◆ WORK REQUEST:
Below are some records. Write out the line that contains "At what coordinates" and all lines after it, exactly, but not the pictures.

□ □ □ □ □ □ □

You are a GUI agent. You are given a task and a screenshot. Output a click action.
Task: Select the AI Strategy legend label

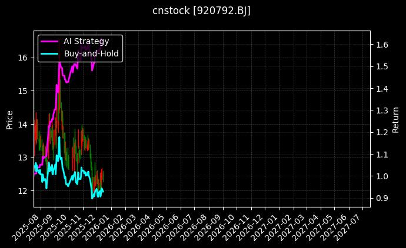click(x=86, y=42)
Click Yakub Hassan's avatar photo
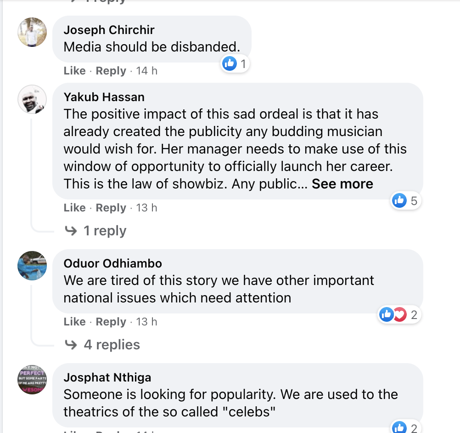460x433 pixels. 32,99
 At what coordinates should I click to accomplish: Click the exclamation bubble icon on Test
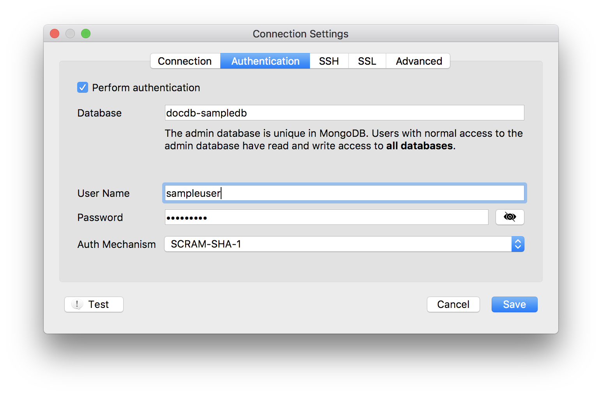tap(77, 304)
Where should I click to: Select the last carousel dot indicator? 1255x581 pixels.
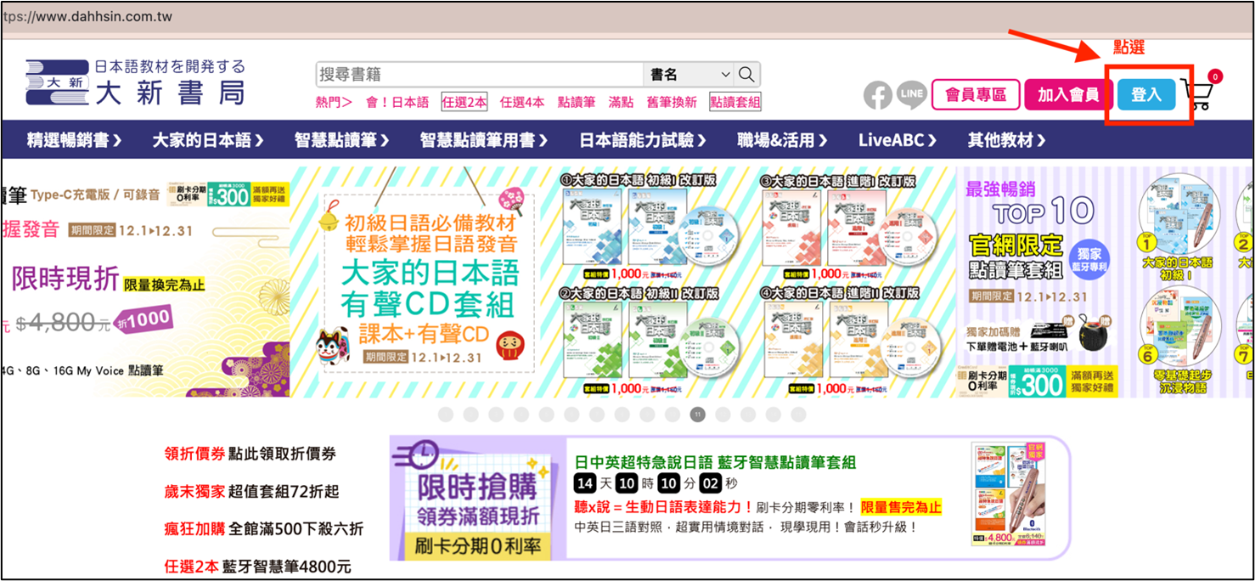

□ □ □ □ □ □ □

◆ SOLVED PROBLEM:
 At what coordinates should I click to accomplish: Click the exclamation bubble icon on Test
tap(77, 304)
Where should I click to: Select the last carousel dot indicator? 1255x581 pixels.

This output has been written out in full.